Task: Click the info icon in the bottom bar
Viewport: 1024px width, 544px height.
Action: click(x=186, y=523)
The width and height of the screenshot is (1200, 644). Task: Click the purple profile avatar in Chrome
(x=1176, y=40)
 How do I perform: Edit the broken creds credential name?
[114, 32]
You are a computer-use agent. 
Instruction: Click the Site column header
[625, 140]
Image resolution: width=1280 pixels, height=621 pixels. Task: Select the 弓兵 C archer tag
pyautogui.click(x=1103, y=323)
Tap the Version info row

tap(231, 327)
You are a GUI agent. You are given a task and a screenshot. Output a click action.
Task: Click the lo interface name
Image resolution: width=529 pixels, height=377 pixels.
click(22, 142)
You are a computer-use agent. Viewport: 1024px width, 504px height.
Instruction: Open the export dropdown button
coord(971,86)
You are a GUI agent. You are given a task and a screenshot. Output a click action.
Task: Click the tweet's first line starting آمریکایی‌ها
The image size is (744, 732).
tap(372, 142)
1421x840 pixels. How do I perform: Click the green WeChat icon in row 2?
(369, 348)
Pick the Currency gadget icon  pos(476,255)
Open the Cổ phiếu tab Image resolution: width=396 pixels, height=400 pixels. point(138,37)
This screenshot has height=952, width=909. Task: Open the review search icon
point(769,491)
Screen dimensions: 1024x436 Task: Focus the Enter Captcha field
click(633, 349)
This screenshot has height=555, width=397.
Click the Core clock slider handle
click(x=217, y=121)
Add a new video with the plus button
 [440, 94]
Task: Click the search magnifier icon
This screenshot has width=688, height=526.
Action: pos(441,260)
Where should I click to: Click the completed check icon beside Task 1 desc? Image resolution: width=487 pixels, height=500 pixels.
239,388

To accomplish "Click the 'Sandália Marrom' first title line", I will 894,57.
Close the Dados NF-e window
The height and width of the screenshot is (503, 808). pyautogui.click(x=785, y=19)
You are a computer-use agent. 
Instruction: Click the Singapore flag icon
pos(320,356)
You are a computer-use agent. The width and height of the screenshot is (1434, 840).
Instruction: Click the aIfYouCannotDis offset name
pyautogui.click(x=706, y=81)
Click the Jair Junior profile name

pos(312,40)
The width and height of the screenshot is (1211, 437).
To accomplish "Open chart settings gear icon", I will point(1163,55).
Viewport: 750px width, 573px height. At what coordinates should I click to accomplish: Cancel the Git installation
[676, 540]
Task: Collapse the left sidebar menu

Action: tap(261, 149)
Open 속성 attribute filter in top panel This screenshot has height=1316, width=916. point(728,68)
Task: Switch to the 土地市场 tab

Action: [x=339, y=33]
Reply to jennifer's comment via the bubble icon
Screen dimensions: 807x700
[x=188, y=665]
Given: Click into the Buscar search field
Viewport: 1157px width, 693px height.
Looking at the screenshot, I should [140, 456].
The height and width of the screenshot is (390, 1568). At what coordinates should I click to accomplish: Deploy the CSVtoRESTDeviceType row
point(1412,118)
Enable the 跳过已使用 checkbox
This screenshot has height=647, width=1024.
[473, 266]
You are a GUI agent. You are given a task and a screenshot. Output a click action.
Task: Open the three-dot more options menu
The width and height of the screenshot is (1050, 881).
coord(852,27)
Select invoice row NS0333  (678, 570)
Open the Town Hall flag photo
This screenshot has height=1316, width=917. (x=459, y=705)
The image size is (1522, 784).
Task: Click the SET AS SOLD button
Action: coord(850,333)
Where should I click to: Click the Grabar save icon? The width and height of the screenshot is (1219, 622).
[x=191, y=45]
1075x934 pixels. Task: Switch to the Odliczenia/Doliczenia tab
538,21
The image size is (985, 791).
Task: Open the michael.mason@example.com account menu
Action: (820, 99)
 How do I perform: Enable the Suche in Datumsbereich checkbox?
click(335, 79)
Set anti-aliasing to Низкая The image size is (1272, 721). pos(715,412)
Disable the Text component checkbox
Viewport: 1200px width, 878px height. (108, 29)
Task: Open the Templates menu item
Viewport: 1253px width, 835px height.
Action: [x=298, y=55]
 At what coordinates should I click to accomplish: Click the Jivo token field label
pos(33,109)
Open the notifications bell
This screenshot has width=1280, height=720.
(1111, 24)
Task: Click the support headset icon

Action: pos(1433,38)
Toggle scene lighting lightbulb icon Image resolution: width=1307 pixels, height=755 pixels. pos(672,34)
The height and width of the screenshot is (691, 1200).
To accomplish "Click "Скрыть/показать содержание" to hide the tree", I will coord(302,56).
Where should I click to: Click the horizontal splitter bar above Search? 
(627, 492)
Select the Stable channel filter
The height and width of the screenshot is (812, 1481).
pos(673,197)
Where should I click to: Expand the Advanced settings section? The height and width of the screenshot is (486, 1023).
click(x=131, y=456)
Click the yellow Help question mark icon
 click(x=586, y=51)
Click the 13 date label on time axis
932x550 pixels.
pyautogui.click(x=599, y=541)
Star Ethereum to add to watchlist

◆ ◆ ◆ ◆ ◆ ◆ ◆

Your answer should be only the number of lines in the entries above that hold the string "computer".

4